§ QUOTED PASSAGE
+ + + +

For too long, Severino said, the federal government has ignored such complaints or treated them with “outright hostility.”

The administration is drafting rules to define the circumstances in which health care workers could refuse to provide services to which they had religious or moral objections.

The department’s announcement was greeted with alarm and applause, a testament to the divisions over the hot-button social issues of abortion, gender and sexual identity.

Social conservatives said the new unit would be a bulwark of religious liberty.

“President Trump’s promises are becoming a reality,” said Tony Perkins, the president of the Family Research Council. “Americans should not be forced to choose between their faith and their desire to help patients.”

Critics said the administration was giving health care providers a license to discriminate and raised the possibility that some doctors might deny fertility treatments to lesbian couples and that some pharmacists might refuse to fill prescriptions for certain types of contraceptives. In such situations, they said, patients could suffer, and health care workers could violate professional or ethical obligations.

Dr. Hal C. Lawrence III, the chief executive of the American College of Obstetricians and Gynecologists, said the government should be helping women get the care they need, not putting up new impediments.

+ + + +

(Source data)
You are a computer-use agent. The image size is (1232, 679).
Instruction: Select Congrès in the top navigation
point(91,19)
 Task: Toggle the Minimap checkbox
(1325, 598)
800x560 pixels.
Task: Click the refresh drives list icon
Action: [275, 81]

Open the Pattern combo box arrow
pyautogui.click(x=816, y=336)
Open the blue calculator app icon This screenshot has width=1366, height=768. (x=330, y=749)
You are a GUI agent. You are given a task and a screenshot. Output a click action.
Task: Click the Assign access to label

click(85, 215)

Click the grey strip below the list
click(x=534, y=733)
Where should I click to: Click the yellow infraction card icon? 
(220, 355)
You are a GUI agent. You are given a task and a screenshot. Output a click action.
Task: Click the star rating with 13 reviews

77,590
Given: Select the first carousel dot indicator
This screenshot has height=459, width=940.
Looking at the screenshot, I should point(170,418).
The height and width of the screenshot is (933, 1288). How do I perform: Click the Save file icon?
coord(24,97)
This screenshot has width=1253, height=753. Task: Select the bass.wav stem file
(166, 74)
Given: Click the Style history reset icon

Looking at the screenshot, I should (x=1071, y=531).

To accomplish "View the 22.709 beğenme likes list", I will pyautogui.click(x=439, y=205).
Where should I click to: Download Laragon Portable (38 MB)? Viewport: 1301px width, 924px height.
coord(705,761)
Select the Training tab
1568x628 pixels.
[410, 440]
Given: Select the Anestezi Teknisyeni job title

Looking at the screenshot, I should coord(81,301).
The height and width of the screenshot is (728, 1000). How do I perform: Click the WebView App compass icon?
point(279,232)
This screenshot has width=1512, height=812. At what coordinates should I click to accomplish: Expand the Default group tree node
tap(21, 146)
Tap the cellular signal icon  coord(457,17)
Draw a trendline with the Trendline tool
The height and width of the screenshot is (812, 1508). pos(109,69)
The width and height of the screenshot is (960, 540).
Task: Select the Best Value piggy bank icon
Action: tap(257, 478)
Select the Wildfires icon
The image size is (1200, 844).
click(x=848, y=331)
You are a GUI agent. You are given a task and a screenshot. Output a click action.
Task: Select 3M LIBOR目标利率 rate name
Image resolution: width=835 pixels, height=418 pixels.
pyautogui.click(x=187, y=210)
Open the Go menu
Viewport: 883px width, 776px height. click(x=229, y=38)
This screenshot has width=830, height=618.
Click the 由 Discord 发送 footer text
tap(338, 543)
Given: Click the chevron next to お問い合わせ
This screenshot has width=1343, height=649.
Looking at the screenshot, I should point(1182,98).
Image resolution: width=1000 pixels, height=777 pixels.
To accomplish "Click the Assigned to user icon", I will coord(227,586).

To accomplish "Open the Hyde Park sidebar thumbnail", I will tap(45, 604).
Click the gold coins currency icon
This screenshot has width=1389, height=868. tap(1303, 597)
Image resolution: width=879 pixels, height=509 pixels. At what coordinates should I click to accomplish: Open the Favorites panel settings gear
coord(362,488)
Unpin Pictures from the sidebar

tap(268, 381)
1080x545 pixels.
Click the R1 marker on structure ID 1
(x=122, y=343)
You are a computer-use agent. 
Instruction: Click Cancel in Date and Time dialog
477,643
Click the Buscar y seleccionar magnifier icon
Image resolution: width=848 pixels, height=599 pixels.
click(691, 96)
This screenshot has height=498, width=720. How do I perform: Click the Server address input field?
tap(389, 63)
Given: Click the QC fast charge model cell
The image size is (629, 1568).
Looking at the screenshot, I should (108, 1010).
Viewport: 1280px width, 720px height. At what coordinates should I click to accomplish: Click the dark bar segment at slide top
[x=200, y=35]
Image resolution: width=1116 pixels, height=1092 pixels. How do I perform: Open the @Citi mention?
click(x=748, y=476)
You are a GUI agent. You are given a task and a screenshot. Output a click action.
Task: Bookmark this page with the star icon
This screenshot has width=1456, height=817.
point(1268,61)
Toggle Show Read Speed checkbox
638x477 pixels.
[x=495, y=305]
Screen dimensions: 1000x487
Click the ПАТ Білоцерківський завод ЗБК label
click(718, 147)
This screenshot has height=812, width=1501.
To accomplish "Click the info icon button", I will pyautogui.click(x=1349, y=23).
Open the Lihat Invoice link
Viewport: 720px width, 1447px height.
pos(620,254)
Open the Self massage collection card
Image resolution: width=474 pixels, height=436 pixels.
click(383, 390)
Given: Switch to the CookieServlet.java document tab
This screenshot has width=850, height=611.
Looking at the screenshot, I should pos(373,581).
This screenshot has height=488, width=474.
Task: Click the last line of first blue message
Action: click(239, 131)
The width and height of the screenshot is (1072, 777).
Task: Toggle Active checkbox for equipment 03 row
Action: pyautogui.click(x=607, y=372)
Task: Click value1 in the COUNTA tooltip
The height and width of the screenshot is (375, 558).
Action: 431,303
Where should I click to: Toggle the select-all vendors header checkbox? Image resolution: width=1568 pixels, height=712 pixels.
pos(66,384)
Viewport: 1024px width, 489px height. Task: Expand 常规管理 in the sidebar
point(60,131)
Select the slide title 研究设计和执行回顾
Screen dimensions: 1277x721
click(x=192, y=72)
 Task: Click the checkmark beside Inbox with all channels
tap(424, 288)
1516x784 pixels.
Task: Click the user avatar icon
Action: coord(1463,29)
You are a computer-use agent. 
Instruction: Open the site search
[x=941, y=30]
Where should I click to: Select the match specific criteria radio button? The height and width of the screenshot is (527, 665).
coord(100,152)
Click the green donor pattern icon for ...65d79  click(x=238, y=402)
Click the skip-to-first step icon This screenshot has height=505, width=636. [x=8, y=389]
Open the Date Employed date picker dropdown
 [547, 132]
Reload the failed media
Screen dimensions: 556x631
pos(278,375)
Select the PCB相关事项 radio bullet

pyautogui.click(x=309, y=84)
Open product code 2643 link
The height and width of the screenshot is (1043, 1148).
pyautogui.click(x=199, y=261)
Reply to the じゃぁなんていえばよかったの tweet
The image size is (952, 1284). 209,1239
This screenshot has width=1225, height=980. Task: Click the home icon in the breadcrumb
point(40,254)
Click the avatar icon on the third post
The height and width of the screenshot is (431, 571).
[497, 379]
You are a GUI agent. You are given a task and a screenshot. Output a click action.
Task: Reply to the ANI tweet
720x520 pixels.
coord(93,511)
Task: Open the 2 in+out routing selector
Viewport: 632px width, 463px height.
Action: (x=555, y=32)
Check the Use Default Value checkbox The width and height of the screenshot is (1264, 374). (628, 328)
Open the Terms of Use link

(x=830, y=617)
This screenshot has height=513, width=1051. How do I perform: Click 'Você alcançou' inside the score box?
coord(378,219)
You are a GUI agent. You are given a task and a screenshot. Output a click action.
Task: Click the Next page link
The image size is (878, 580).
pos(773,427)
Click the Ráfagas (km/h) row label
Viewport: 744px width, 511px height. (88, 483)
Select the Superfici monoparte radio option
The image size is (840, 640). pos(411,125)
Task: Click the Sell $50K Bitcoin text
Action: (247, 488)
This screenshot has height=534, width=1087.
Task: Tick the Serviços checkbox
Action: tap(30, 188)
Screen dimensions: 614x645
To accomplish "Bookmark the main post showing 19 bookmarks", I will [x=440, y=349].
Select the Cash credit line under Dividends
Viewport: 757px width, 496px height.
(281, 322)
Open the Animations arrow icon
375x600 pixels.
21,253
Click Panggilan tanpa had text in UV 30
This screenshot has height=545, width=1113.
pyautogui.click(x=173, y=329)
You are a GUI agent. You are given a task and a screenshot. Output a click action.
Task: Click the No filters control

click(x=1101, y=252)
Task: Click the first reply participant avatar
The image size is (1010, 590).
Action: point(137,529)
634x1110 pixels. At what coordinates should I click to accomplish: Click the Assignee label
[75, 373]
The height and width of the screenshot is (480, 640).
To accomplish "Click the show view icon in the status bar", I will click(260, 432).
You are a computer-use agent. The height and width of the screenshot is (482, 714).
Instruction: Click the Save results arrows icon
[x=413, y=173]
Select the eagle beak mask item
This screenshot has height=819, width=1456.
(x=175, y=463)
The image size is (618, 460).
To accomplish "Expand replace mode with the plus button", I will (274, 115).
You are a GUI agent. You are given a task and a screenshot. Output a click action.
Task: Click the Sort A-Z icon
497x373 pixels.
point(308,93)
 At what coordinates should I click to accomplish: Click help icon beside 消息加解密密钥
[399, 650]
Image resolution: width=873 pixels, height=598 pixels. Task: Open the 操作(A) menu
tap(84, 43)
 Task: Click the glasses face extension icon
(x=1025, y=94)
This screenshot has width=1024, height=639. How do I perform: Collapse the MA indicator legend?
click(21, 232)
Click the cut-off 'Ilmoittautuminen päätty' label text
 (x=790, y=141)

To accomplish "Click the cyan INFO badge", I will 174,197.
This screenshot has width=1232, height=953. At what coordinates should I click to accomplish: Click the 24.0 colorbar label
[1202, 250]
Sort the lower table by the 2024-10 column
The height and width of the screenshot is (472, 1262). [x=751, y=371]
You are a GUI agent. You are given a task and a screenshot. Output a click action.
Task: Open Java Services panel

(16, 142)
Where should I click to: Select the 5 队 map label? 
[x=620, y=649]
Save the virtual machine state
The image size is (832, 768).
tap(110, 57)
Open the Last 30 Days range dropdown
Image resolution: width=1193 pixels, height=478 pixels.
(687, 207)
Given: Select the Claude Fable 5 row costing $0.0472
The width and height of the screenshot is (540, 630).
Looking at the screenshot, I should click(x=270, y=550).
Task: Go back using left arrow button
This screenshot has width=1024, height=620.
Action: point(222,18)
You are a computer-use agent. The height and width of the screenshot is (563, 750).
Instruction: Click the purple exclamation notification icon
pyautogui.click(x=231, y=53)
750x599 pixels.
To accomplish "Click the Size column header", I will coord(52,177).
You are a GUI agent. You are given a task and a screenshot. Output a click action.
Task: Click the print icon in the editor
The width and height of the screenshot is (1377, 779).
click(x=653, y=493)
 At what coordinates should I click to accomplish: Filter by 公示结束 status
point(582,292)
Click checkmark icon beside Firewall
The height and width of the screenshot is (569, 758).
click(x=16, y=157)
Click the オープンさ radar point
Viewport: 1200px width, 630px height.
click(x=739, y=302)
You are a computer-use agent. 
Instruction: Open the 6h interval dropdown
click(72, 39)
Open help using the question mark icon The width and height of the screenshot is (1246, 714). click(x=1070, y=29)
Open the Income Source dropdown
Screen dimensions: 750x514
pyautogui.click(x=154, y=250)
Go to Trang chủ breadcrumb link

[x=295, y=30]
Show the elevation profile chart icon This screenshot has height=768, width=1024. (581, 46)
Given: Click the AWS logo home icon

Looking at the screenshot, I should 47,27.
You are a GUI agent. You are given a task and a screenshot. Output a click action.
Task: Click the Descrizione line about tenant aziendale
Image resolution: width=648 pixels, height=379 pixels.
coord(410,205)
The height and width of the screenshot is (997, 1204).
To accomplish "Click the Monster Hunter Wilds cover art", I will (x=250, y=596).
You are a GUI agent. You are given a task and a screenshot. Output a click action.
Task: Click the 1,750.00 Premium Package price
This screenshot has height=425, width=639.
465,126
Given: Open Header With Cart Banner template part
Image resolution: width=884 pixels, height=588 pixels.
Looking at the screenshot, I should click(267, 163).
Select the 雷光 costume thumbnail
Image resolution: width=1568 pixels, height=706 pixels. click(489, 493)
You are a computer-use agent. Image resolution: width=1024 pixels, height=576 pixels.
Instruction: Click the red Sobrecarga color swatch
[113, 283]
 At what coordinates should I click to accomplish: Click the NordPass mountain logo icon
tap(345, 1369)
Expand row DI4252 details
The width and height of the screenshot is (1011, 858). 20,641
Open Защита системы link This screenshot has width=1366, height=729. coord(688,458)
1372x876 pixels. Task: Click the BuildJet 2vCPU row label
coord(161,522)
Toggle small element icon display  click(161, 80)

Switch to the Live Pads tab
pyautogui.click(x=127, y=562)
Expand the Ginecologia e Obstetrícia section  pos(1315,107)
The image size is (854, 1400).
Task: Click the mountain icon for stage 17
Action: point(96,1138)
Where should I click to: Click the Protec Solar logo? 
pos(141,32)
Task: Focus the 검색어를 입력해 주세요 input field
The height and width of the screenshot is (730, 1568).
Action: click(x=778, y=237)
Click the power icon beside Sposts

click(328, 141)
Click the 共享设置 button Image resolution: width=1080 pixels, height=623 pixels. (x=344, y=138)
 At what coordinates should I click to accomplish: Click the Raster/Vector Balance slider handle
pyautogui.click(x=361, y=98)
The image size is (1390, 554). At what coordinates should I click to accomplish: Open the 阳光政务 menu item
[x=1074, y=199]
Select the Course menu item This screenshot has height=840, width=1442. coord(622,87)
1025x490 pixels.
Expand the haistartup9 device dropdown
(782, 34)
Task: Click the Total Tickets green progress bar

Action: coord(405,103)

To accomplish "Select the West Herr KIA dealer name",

+ + + +

§ WHAT TO DO
From the passage on the new health care conscience unit, extract the text from "Dr. Hal C. Lawrence" up to and including "up new impediments.", and copy it exactly.

§ OUTPUT
Dr. Hal C. Lawrence III, the chief executive of the American College of Obstetricians and Gynecologists, said the government should be helping women get the care they need, not putting up new impediments.